А случилось то, что я не смог надеть
Я попробовал оранжевые, но и они на меня почему-то не налезли. Создавалось впечатление, что у меня что-то торчит из… скажем так, из копчика. Я попробовал оглянуться, насколько было возможно, – и заорал.
Тут ворвалась Ма, чтобы выяснить, чего это я так ору, увидела и стала очень белого цвета. Такое случается, когда она перестает контролировать кровоток: вся кровь сразу уходит в ноги. Ма тогда бледнеет, и у нее есть где-то минута на восстановление системы, потому что потом она упадет в обморок. Поскольку я родился уже здесь, я с самого рождения умею регулироваться, мне даже думать об этом не надо, а Ма уже достаточно прожила на свете до прибытия сюда, так что когда она удивляется (или, как в этот раз, пугается), она может забыть.
Как бы там ни было, тут вошел Па, посмотрел на нее, рявкнул:
– Рэйчел! Кровь! – Мама кивнула и стала приблизительно нормального цвета.
– Что это там такое? – спросил я, вертясь и пытаясь разглядеть свою задницу. – Я умру, да?
– Нет, конечно, нет, – ответил Па. – Это просто… ну…
Он посмотрел на Ма.
– Это просто твой хвост, сынок. Он решил вырасти обратно.
В понедельник в школе Юэн повел себя крайне благородно.
– А у меня вон миндалины тоже обратно выросли, я тебе говорил? Мне их в пять лет удалили, а в восемь – бабах! – и они снова тут. Храпел потом, как трактор.
– Они выросли у тебя из задницы? – недоверчиво уточнил я.
Извините, это было после двух чашек кофе. В последнее время мне приходится пить по утрам кофе, а то я засыпаю в школе.
Юэн покачал головой.
– Ходил потом, как дебил, не закрывая рта. Пришлось опять удалять.
Развивать дальше эту тему мне расхотелось.

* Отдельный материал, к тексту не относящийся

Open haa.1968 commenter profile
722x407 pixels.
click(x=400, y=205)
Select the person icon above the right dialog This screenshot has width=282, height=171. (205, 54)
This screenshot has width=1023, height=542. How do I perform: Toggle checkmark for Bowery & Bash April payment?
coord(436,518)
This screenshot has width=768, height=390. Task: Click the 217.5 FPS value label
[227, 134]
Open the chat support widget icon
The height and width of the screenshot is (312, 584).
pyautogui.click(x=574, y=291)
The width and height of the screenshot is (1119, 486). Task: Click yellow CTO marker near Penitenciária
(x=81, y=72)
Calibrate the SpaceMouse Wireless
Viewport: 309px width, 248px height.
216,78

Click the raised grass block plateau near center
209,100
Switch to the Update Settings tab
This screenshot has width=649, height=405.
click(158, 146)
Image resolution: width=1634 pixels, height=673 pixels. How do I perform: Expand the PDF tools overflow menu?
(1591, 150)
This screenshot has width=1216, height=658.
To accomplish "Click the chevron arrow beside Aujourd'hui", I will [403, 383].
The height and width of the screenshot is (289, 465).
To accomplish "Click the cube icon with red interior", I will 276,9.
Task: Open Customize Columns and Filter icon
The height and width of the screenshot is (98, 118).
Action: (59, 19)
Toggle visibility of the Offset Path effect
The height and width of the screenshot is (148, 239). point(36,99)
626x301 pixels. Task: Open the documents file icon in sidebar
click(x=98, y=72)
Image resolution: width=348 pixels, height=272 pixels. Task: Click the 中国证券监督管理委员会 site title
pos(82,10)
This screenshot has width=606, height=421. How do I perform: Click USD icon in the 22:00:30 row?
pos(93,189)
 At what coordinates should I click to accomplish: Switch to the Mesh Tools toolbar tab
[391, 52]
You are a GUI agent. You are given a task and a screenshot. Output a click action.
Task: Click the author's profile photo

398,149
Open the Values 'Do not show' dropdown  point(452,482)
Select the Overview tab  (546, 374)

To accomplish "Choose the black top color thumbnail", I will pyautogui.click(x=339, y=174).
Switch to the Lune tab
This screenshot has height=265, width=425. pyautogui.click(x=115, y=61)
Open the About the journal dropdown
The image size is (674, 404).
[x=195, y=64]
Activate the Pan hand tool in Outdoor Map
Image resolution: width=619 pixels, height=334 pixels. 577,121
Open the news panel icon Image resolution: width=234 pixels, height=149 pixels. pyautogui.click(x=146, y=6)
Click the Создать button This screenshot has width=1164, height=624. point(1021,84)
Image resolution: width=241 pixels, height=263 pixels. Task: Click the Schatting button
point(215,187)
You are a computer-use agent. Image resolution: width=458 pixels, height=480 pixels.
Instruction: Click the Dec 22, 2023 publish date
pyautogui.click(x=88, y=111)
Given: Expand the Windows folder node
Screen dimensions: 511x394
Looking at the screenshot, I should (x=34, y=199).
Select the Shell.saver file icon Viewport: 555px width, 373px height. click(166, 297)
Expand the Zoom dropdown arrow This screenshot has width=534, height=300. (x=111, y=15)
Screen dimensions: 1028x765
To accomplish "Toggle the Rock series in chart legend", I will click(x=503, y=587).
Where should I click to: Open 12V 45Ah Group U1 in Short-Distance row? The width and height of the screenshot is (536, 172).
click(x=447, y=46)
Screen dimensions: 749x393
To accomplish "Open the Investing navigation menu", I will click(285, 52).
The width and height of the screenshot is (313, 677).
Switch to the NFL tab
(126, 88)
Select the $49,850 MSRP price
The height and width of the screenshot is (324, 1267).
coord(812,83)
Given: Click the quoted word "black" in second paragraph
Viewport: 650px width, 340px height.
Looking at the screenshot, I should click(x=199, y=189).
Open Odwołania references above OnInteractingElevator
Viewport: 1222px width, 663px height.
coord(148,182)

Один доктор оказался длинный, а другой – короткий. Когда они, наконец, объявились сегодня (то есть в среду, то есть в День Испанской Кухни), оба были только что из-под душа – от них пахло нашим специальным мылом, которое с Корабля. Я подумал, что они, наверное, будут меня ругать: хвосты определенно в наши планы не входили. Не для того они двенадцать лет бороздили Галактику, дрессируя моих родителей и всех остальных, не для того учили их, как походить больше на людей, чем на котов, чтобы явился я с моим хвостом и все им на фиг испортил.
Но они, кажется, совсем не сердились. На самом деле они даже улыбались. Попросили показать хвост. Потом еще долго измеряли его, осматривали меня целиком, указывали друг другу на какие-то детали, которых я даже не замечал, – вроде того, что наружные углы глаз у меня приподнялись к ушам, а на руках и ногах стал пробиваться рыжий пух.
– Оно работает! – сказал, наконец, длинный. – Ух ты, оно работает!
– Мы можем остаться! – подхватил короткий.
И они принялись обниматься, что само по себе странно, потому что кошки, даже те, которые выглядят как люди, по природе своей к обнимашкам не склонны.